PARIS - Criminals are increasingly using football for money laundering and tax evasion, helped by the globalisation of the sport and financial needs of clubs, an anti-corruption body said on Wednesday.
The world's most popular sport is attracting criminals with its huge cross-border money transfers and often obscure accounting methods, a unit of the Organisation for Economic Cooperation and Development said in a report.
"Football clubs are indeed seen by criminals as the perfect vehicles for money laundering," the OECD's Financial Action Task Force (FATF) said.
While other sports like cricket, rugby, horse racing or motor racing were also under threat, football was "an obvious candidate to examine money laundering through sport" because it dwarfed all the others in its global scale.

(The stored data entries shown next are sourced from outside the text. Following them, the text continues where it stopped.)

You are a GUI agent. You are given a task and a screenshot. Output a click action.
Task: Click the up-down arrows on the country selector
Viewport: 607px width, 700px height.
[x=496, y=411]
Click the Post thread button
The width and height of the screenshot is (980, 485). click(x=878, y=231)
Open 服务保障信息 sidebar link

In one case, the report said, investigators thwarted an attempt to launder money through the purchase of a famous Italian football club with funds supplied by a criminal association operating in central Italy.
"Proceedings for money laundering, insider trading, extortion, unfair competition and other offences are ongoing," it said, without naming the club.
Based on 20 cases of money laundering in football, the report concluded that the structure, financing and culture of the sport are all conducive to financial crimes.
It cited two examples of tax evasion involving players in Britain, one linked to image rights and the other to a signing-on fee that was hidden from tax authorities.